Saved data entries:
════════════════════

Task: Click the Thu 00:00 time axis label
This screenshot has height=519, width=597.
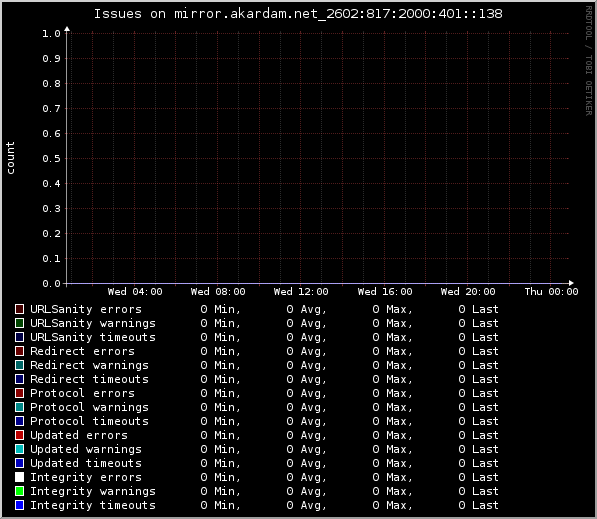Action: click(551, 292)
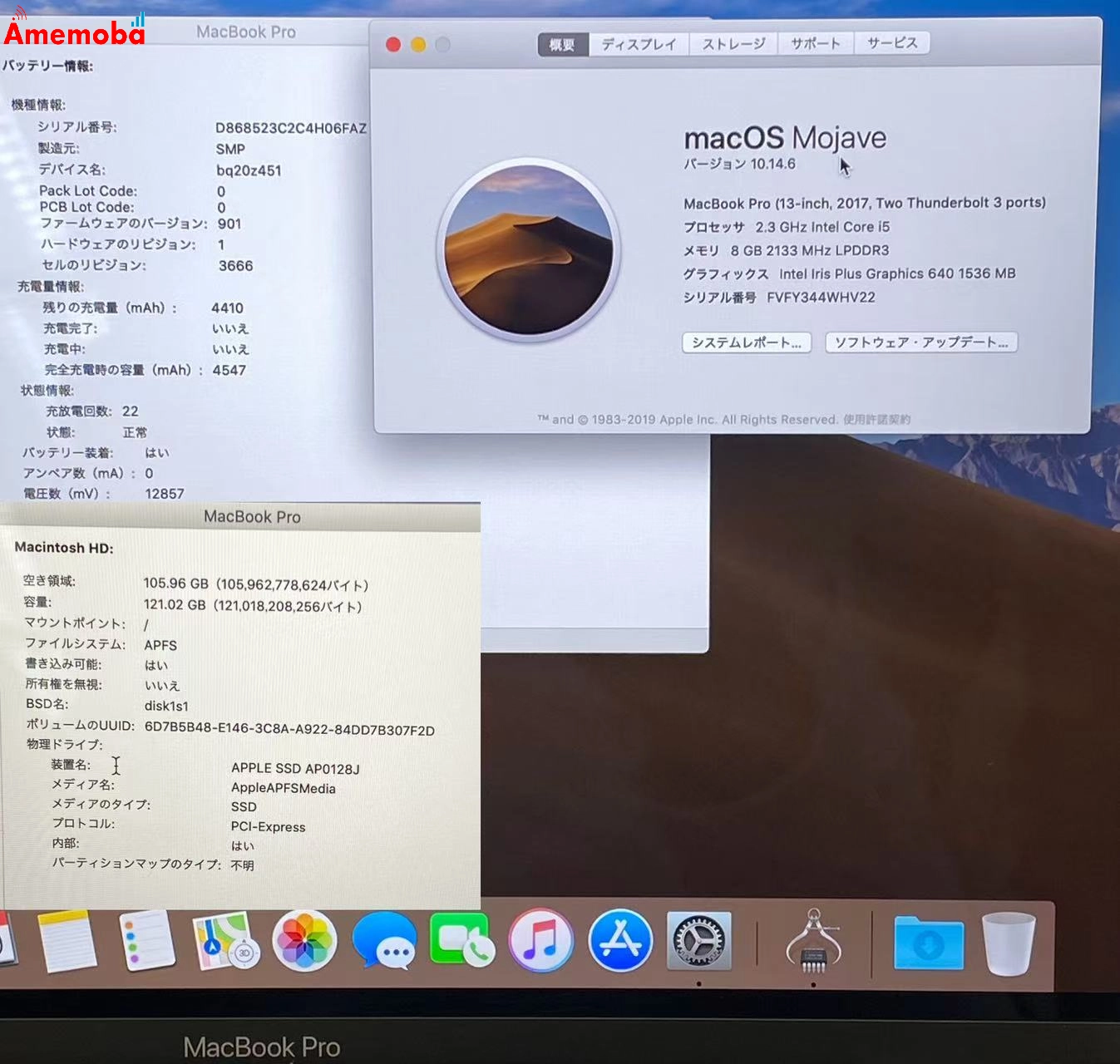Open the サポート tab
The width and height of the screenshot is (1120, 1064).
[x=814, y=43]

════════════════════

§ **Exercise directions**:
Each entry should be copied exactly as written, though any pictures stay out.

§ **Task answer**:
Task: Click the Thu 00:00 time axis label
This screenshot has height=519, width=597.
Action: click(551, 292)
Open the サポート tab
The width and height of the screenshot is (1120, 1064).
[x=814, y=43]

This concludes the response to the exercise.